PROBLEM TO WORK ON: Count how many lines of the data below contain the string "accomplish", matching case exactly. Reply with the number alone.
Begin DATA FOR THE TASK
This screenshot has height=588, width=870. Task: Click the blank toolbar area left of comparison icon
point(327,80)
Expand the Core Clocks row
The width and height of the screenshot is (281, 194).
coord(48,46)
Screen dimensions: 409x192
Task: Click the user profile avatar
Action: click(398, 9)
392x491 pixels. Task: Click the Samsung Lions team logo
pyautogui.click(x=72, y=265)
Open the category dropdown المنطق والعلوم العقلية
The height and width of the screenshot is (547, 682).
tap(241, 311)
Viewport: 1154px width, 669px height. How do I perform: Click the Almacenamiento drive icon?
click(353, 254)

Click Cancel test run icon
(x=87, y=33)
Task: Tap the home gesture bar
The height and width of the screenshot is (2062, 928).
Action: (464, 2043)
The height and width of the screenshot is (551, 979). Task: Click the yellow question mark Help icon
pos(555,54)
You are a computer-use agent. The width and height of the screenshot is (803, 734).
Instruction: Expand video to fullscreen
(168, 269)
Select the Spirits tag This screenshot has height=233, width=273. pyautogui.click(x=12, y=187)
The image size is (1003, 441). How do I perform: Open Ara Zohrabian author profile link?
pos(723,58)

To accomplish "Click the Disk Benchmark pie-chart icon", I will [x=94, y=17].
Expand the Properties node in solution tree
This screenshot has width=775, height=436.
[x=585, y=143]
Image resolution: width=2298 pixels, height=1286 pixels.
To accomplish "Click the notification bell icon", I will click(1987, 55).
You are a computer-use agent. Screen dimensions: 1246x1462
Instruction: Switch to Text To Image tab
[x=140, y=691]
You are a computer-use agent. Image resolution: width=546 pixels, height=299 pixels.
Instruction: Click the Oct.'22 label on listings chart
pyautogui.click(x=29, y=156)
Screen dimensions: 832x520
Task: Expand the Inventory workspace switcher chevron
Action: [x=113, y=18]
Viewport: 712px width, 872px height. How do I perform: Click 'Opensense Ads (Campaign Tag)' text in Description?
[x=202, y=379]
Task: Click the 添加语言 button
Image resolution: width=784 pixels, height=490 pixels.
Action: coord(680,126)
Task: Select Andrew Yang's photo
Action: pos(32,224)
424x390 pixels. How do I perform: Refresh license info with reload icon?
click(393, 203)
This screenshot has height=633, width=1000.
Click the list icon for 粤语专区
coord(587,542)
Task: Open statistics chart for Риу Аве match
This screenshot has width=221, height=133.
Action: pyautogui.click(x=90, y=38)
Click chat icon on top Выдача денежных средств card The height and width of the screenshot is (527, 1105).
End DATA FOR THE TASK
RESPONSE TO THE TASK: 2